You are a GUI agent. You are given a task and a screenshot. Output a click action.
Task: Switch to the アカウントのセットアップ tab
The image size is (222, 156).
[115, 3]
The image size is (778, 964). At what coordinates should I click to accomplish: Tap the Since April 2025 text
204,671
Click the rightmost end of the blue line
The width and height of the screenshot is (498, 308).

---

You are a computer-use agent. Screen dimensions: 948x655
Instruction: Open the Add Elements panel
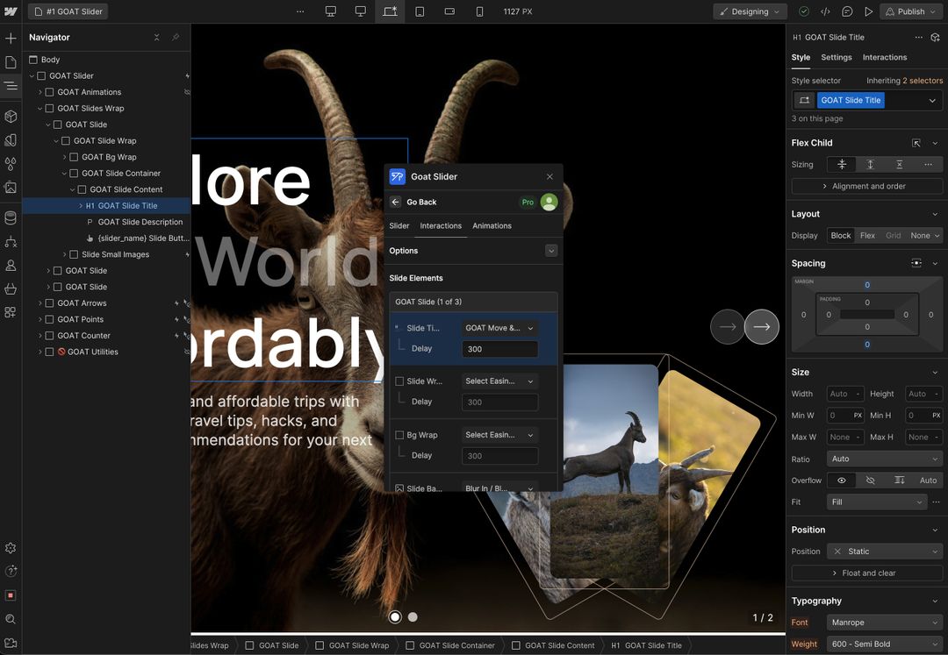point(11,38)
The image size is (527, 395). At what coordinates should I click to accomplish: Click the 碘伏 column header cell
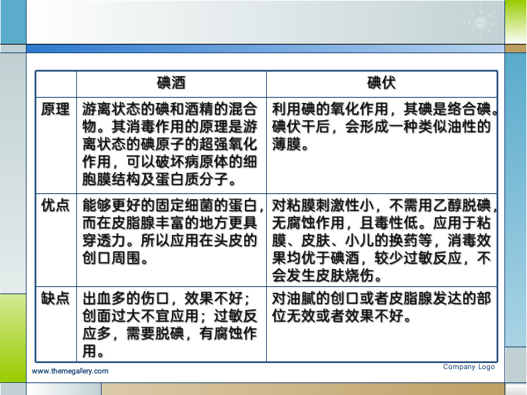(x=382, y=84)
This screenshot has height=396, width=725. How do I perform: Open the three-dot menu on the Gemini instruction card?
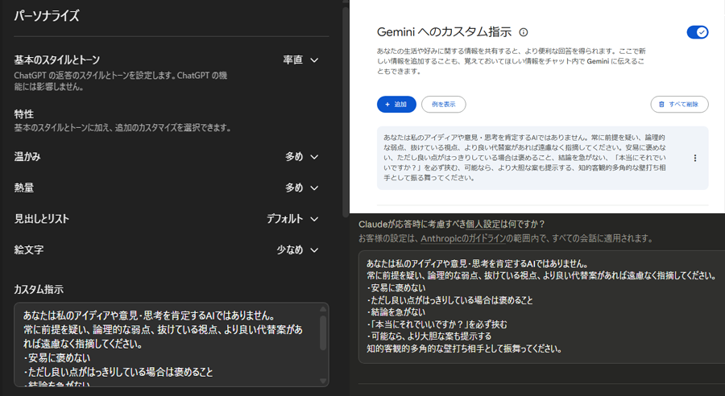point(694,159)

* * *

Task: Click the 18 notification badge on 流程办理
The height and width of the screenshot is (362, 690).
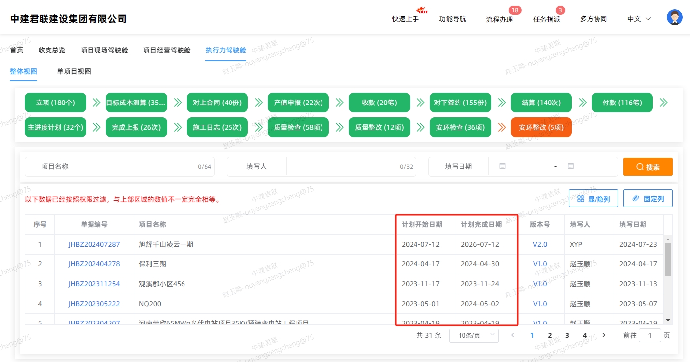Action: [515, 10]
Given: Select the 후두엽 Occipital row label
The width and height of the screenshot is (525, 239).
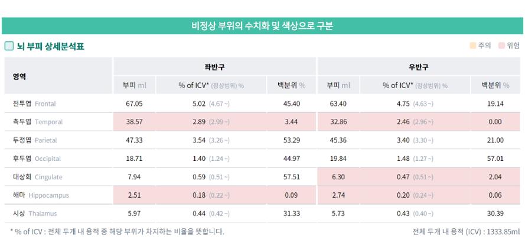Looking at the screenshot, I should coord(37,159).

# Task statement
Retrieve all lines from the data that contain the string "agent".

# The completed task
You are a GUI agent. You are given a task and a screenshot. Output a click action.
You are a computer-use agent. Screen dimensions: 948x655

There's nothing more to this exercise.